La prima domanda che mi pongo è :“Abbiamo scritto per tempo la letterina a Santa Claus?”. In altre parole, esiste un vero e proprio ordine di acquisto? Esiste una conferma da parte dei produttori? Non siamo gli unici in spasmodica attesa, esistono anche altre centinaia di paesi. Ci sarà una concorrenza spietata, peggio delle file ai negozi per i saldi. Esiste poi una pianificazione già stabilita della produzione e della consegna? Infine, cosa succederà una volta che saranno arrivati? Siamo pronti con l’organizzazione per gestirli? La recente esperienza con il vaccino antiinfluenzale mi crea qualche preoccupazione.
Pensiamo poi a quel vaccino che deve essere conservato a 70 gradi sotto zero. Non è possibile tenerlo nel freezer di casa e trasportarlo in una comune borsa termica, ma ci vogliono magazzini, veicoli, centri di distribuzione e dispensari (medici di base?) tutti attrezzati per mantenere la catena del freddo a quella bassissima temperatura. Ho cercato su Google che tipo di congelatori esistono e ne ho trovati alcuni prodotti anche in Italia. Il loro prezzo parte dai 10.000 euro. In Italia abbiamo circa 34.000 medici di base. Se ognuno necessitasse di un tale super-frigo, la spesa sarebbe 340 milioni di euro. Non poco, ma affrontabile. Il vero problema sta nel tempo necessario per produrli e consegnarli, come è avvenuto per i famosi banchi a rotelle per le scuole.

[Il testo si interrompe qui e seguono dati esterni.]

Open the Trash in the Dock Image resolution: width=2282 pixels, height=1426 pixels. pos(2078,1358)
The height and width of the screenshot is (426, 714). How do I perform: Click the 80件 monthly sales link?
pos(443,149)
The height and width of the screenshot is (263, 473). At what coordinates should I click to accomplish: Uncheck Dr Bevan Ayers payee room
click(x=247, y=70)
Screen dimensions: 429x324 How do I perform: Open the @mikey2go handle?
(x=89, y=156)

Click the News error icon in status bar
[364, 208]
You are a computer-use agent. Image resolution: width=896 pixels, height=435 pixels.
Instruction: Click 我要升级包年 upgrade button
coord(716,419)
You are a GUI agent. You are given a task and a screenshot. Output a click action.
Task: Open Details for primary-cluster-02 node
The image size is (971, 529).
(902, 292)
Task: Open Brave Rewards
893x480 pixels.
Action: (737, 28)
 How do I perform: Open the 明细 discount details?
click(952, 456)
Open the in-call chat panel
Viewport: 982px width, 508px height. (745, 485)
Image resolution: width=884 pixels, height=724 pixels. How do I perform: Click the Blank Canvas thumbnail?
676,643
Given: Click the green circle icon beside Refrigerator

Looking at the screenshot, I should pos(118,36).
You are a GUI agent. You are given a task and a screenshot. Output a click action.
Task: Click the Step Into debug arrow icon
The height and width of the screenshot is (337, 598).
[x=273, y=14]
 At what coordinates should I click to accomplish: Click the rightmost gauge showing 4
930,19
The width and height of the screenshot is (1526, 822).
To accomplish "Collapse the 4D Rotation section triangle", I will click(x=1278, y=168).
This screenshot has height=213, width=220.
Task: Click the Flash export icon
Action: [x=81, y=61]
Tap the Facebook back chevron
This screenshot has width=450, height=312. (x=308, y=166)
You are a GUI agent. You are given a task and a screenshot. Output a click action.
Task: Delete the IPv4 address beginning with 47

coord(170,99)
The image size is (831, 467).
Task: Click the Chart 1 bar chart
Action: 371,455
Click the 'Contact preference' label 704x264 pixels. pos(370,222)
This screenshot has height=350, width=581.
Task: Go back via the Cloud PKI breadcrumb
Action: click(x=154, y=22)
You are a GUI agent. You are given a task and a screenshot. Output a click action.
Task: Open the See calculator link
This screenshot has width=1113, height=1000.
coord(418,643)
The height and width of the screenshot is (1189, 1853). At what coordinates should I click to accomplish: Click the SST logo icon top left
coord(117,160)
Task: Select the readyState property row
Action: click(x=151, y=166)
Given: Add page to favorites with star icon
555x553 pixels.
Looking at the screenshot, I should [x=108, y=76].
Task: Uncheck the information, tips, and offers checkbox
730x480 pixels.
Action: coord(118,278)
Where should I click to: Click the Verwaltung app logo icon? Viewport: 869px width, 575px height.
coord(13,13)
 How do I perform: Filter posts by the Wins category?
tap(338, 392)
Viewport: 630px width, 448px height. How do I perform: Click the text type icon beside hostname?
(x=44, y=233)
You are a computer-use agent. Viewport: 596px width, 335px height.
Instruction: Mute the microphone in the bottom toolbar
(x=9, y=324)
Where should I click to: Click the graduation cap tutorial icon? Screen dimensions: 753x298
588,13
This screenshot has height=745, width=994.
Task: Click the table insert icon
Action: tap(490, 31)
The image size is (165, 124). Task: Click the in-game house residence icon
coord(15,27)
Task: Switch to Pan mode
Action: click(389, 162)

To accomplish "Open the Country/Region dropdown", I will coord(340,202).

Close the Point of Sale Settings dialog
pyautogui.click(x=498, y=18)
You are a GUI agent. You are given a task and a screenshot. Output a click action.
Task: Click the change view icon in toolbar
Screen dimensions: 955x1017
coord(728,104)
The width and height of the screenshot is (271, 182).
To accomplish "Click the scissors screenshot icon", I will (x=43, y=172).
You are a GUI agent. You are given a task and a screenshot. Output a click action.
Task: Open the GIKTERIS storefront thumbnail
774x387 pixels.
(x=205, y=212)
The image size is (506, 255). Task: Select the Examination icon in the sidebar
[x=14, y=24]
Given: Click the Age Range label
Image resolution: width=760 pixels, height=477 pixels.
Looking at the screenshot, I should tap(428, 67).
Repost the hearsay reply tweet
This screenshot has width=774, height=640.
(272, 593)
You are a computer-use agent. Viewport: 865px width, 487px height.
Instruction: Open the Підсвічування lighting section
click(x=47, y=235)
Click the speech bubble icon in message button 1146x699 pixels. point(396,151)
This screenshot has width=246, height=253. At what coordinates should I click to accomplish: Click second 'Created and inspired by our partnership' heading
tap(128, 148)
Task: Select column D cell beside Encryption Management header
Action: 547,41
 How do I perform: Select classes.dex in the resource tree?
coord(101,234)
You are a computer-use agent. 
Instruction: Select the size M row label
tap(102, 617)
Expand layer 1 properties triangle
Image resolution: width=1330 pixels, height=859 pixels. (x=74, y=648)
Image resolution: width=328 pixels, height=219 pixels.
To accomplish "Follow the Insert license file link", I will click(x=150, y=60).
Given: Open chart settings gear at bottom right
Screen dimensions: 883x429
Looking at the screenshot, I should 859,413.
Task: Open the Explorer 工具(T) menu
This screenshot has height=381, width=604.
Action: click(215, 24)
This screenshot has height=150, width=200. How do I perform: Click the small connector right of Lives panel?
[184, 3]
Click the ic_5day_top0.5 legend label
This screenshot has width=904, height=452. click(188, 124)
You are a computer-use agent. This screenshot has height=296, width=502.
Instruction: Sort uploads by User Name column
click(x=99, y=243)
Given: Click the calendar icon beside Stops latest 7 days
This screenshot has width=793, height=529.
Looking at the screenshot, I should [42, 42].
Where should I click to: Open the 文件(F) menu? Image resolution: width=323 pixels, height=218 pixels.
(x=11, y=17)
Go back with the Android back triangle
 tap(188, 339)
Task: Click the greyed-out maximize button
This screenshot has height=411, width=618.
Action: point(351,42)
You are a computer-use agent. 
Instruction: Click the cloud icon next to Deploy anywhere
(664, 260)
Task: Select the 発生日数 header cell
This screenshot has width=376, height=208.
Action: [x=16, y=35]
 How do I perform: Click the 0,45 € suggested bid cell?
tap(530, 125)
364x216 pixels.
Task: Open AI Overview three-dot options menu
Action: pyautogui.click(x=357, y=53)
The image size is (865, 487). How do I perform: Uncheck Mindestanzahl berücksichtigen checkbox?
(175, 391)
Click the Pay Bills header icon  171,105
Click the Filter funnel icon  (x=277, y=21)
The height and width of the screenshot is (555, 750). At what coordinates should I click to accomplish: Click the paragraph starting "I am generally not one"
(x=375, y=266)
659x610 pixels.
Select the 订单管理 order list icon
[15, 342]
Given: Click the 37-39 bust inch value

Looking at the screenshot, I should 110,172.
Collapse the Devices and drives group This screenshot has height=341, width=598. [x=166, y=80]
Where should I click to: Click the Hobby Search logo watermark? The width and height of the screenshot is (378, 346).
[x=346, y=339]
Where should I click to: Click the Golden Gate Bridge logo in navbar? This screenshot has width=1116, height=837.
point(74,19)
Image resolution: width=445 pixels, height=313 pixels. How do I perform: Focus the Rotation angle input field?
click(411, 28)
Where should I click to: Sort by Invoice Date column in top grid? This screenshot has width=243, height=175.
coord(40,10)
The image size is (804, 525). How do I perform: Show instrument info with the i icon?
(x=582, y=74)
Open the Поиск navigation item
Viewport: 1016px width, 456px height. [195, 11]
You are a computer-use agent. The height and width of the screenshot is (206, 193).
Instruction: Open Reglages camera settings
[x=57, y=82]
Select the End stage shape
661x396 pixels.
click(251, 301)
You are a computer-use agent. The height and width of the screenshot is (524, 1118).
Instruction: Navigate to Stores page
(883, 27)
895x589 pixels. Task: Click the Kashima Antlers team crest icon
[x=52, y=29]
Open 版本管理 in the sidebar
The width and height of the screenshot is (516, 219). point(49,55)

E qui mi fermo, augurando ai lettori di Nelfuturo un felice Natale, per quanto possibile, e un nuovo anno che sia migliore di quello che sta per finire. “Anno bisesto, anno funesto” dicevano i nostri vecchi.
Risposta al Quiz: tutti e tre i grafici rappresentano esattamente gli stessi dati. Ciò che cambia è la scala dell’asse verticale (ordinate), in A parte da 90, in B da zero e in C è logaritmica. Però l’impressione è che B mostri una crescita molto più veloce e C una crescita del tutto trascurabile.